Veintitrés años más tarde -hasta entonces-, Luisa hizo un alto en su vida:

Su padre había fallecido recientemente. Nunca les dijo la verdadera razón de sus mudanzas, ni de sus ausencias por tres o cuatro días del hogar, durante los primeros días de cada nuevo mes, y regresaba, con el cansancio claramente reflejado en su rostro, y una mirada de desolación en sus ojos. La hija lo intuía y creía saberlo con cierta seguridad, porque había estudiado psicología y habiendo cursado una maestría en "Comportamiento humano ante situaciones extremas o no deseables", entendía que algo le pasaba a su padre, de lo que él no hablaba.

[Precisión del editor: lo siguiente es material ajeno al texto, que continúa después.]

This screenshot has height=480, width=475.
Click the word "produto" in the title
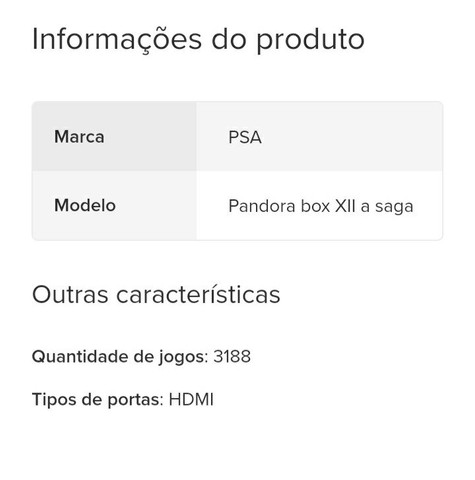(x=310, y=41)
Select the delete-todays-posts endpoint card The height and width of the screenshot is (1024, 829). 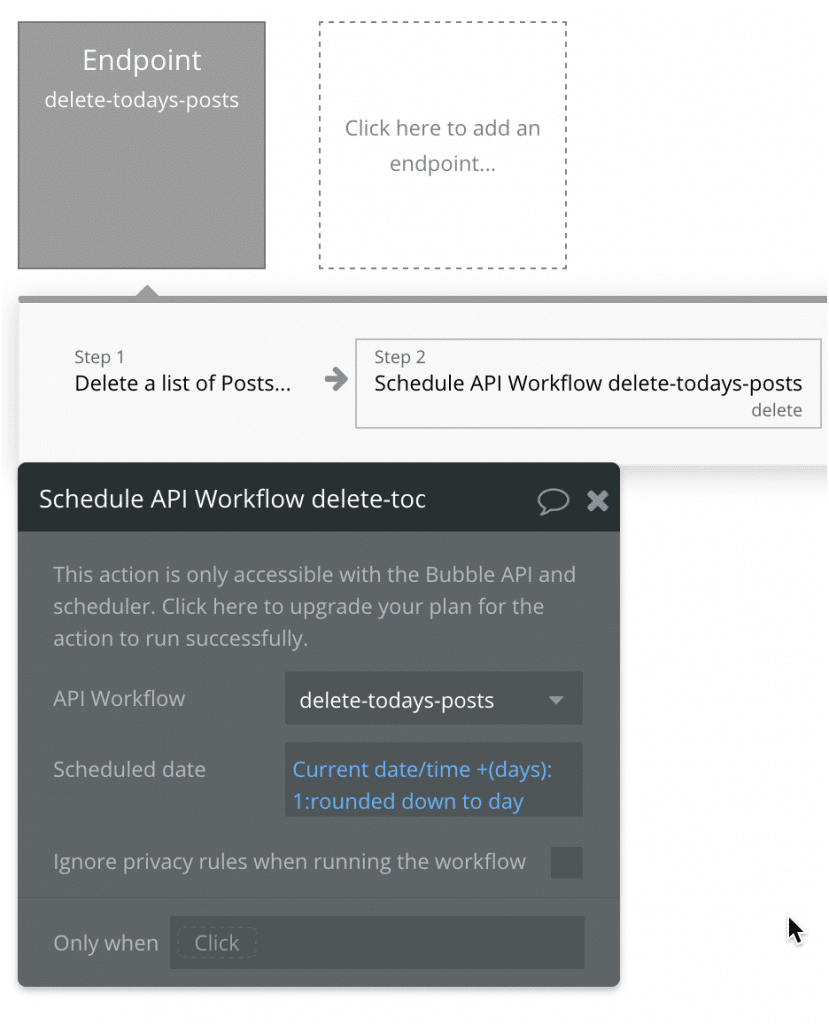141,143
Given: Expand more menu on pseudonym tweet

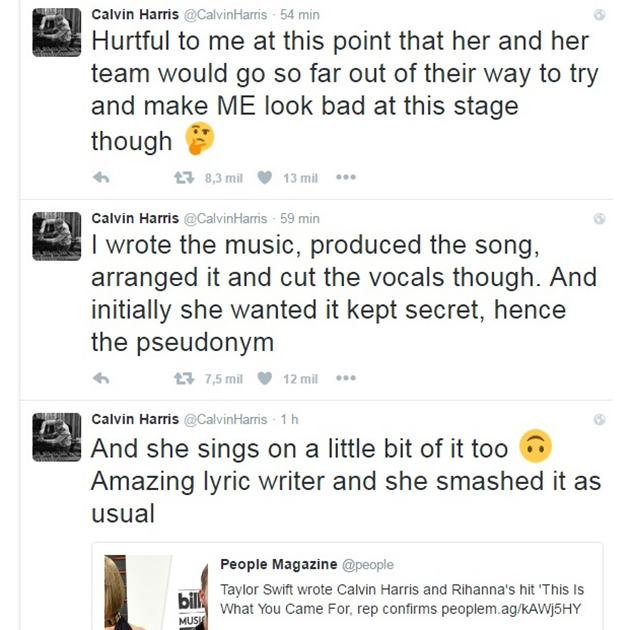Looking at the screenshot, I should click(x=346, y=379).
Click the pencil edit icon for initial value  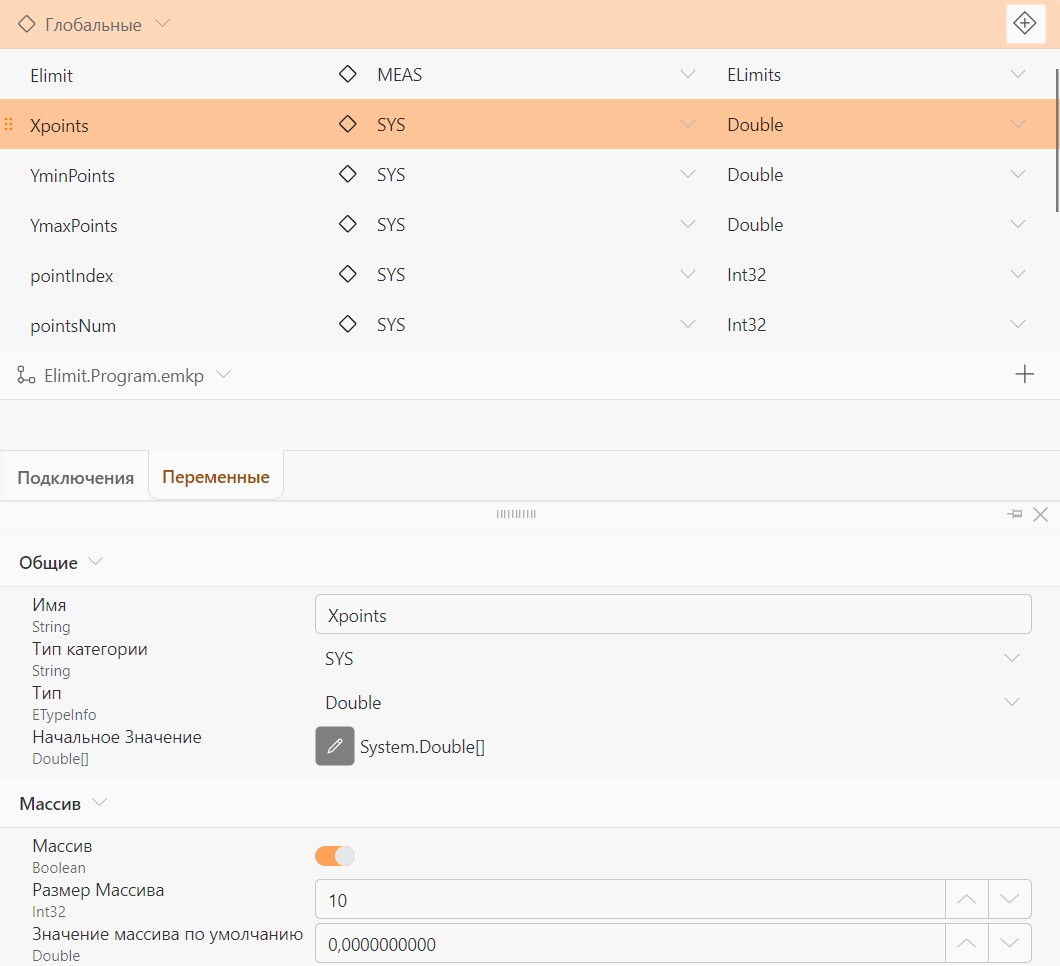point(335,746)
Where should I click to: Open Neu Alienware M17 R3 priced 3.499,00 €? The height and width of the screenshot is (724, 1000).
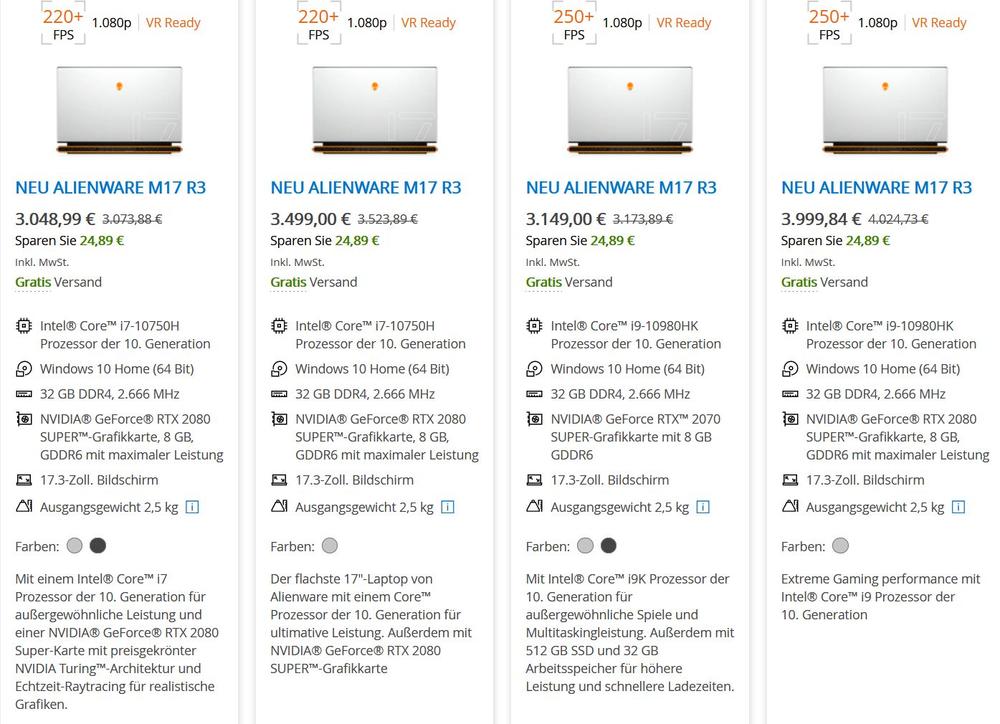click(x=366, y=188)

Luisa se detuvo a pensar en lo siguiente: ¿a qué le gustaría dedicarse el resto de sus días, después de haber seguido -por años- los pasos de su padre?; tuviese o no trabajo en otra parte, ella se mudaba frecuentemente. Pero, a diferencia de él, ella no se llevaba consigo a su familia. La dejaba en casa, al cuidado de su madre y el esposo y padre de sus hijos, junto con la gente especializada en atender a menores, y la culturización en casa.

Todos sabían en qué trabajaba, entonces. Era una importante investigadora internacional del comportamiento de los seres humanos bajo circunstancias especiales... eso era lo que ella decía y nadie dudaba de su palabra. Siempre fue una persona confiable.

Y, finalmente, un día creyó que era tiempo de regresar a su vida anterior, su vida de mudanzas, zozobras, prisas y cansancio... Esa era su vida anterior. ¿Por qué querría regresar a eso, si ya estaba adaptada a una vida más tranquila? Porque era lo que siempre conoció, como vivió desde niña, aunque no la deseaba para su propia familia, fue lo que les dejó de herencia: una vida singular y única: llena de misterios y silencios: como la de su padre. Así es la vida: un sin número de ir y venir, para acabar siempre en el punto inicial.